Database Indexes Demystifying - What is a Database Index fun tech researching

Database Indexes Demystifying - What is a Database Index

Working with databases or not, people working in IT field do know about database indexes. What is Database Index? Let's discover.

“What is a Database Index?” - via a simple problem

People do use indexes to improve the speed of queries. But what is an index? And how it can help speeding up query time? First, we will go through a simple problem:

Problem: Finding if an integer number A is in an one-dimension array with n integer number.

Find -3 in [-1 3 5 2 -5 4 8 10 3 2 -6 ... -3]

The simplest way is, to check every numbers in the array to see if they equal to negative three. If there is a [-3] at the 20th or 100th position in the array, the finding speed seem to be very fast with nowadays computers’ processors. But what if [-3] number is standing at the end of an array with the size of millions? Seem to take a while to find the target using linear algorithm.

But thankfully there is also a represented array for the original array, in which having all the values in that array and their positions. The problem size will be reduced steadily. For example:

-6: [11, ...]
-5: [5, ...]
-3: [n]
2: [4, 10, ...]

There are two benefits from this method:

  • Searching space could be reduced.
  • Searching candidates were sorted, therefore other algorithms, usually binary search, can be applied to increase the searching speed (from O(N) to O(log(N)) operations, or in an example, from the average of 500,000 to under 20 operations).

But it also has down side problems:

  • You have to spend additional memory and storage for the represented array.
  • By every change you made to the original array, you also have to update the represented array as well.

Now we can have a look back to Database Systems. The problem is quite similar: to perform a search for a very few information in a table having millions of records, and a index’s role is make the search faster by reducing the search problems’ size.

But RDBMS’s search problems are not simple as our little ones. They have to search with many criteria, thus its data records are not stored continuously in disks but scattered all over the datafile(s) and disk blocks. One table can have many indices as they support different execute plans on different columns.

Applied for database constraints

Not only being used for searching, indexes are also used to forming and policing database constraints. The constraints are used to enforce a set of rules into your database schema, ensuring the consistency of your data thus improving your database’s performance.

Dense index and Sparse index

In a Dense index, existing all the search values of indexed columns.

Ex01. Dense index on Student's ID
Ex02. Dense index on Students data sorted by gender

On the opposite side, Sparse index only stores some search values of the indexed columns, therefore reducing the storage space but increasing the records locating time. Sparse index is applicable only for the columns on which the tables data is stored sequentially.

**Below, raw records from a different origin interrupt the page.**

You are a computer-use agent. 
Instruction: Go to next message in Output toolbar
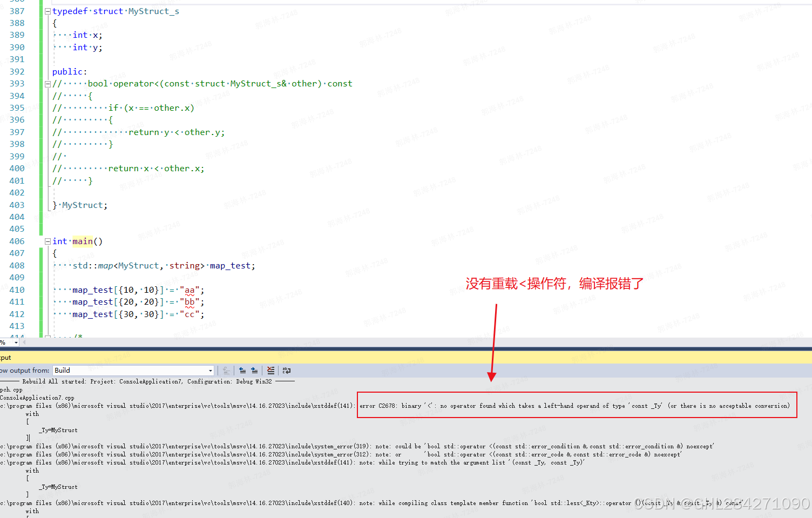pos(254,371)
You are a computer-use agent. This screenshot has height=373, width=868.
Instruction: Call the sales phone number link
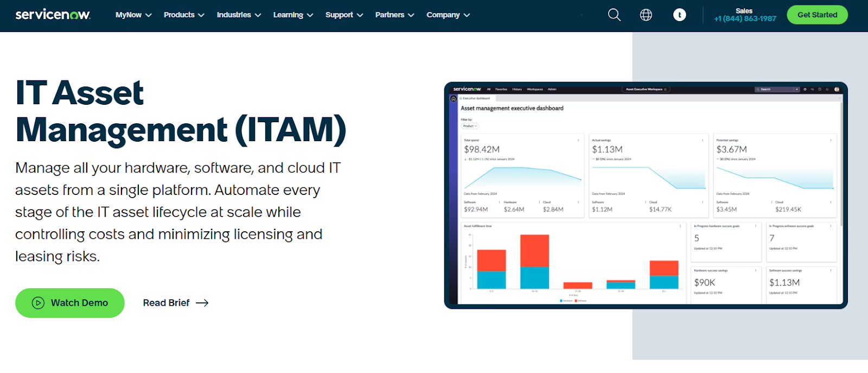pyautogui.click(x=745, y=18)
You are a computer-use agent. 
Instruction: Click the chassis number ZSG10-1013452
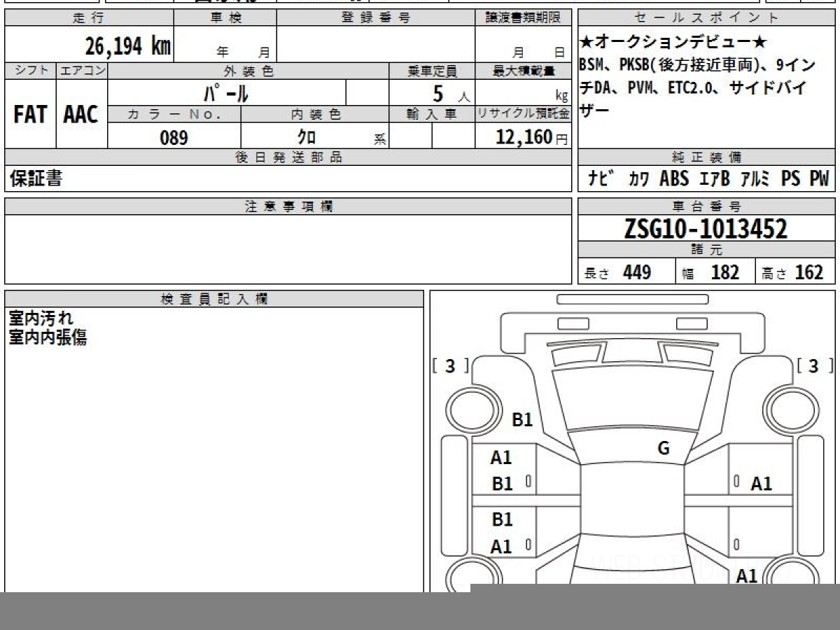click(x=706, y=229)
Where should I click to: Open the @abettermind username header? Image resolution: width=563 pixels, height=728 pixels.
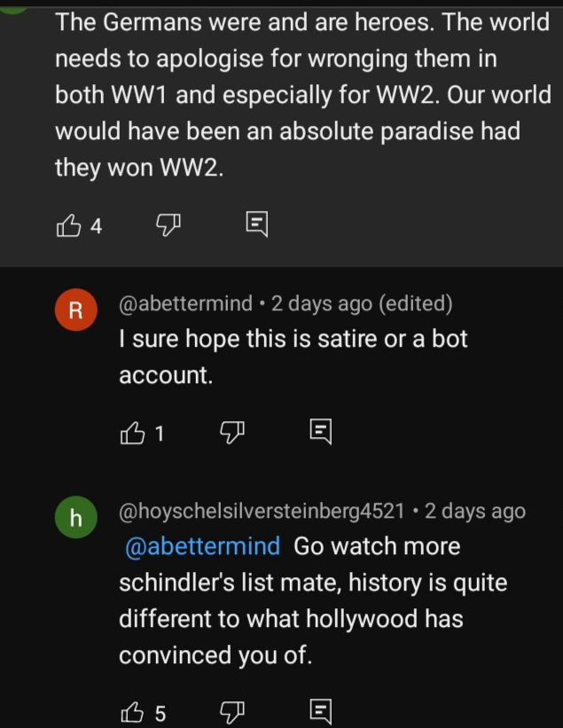click(185, 303)
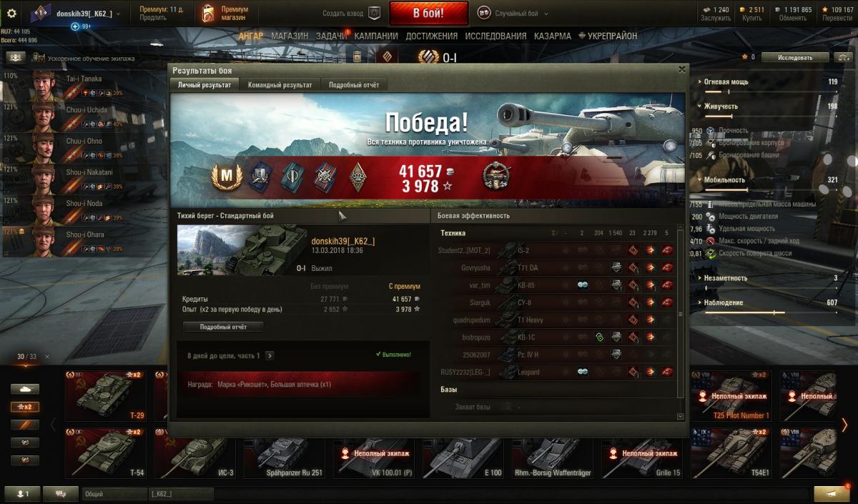
Task: Select the T-54 tank in carousel
Action: (x=105, y=453)
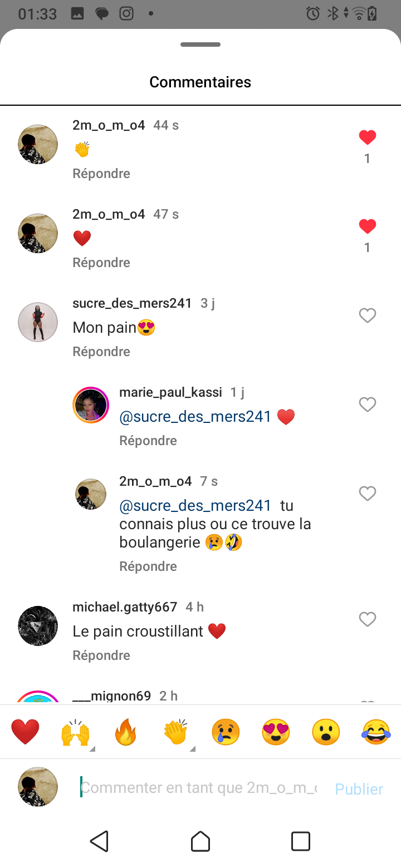Insert the clapping hands emoji reaction
This screenshot has height=868, width=401.
pyautogui.click(x=175, y=732)
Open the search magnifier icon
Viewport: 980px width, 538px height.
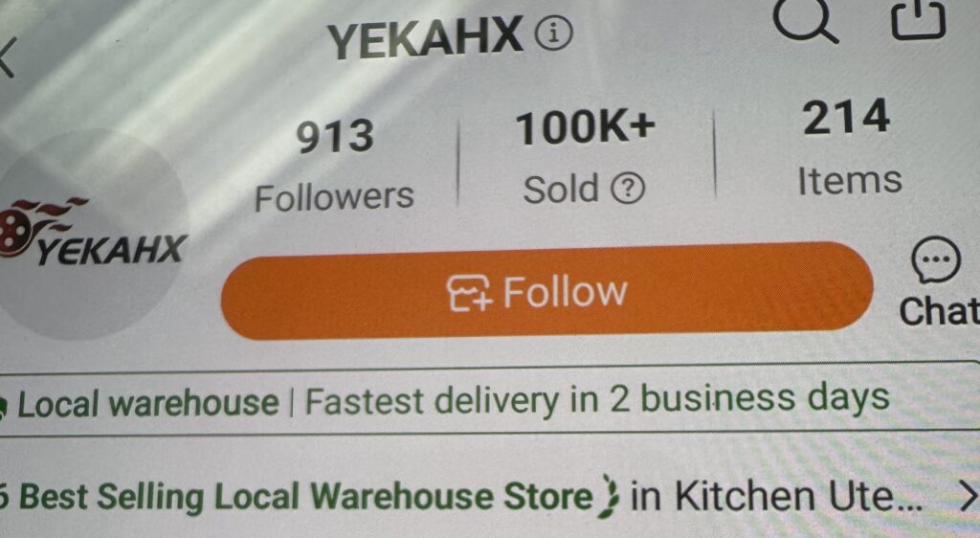tap(804, 19)
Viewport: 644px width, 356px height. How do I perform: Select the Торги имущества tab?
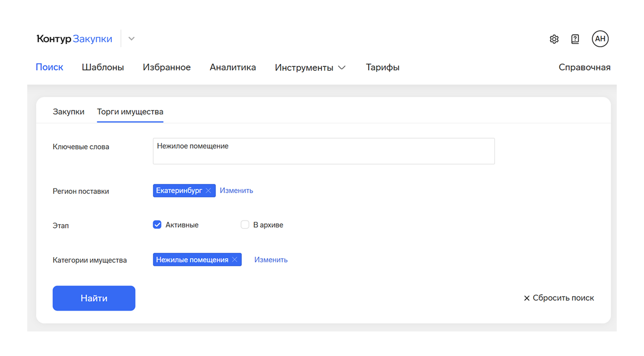point(130,112)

Ex03. Sparse index on Students data sorted by their name

Primary index and Secondary index

Primary index (or clustered index): not only the index is stored in orders, but also the data records. These indexes use to be tables’ primary key, but not always, like the clustered indexes for multiple columns. This method can reduce the index’s size as RDBMS don’t have to store all the indexed columns’ values, but will increase the cost of inserting new record into every new data block.

Ex04. Primary index can be apply on student ID column

Secondary index (or non-clustered index): data records can be inserted without the order of indexes. But the index must be a reflect of indexed columns in its order, meaning storing all of the indexed columns’ values. The benefits of this type of index is fast search on non-ordered columns, but then on every modification on the indexed data can lead to the updating of index. The cost for fetching related records is also higher than using primary index, since data records are not stored sequentially.

Ex05. Secondary index on students' class attribute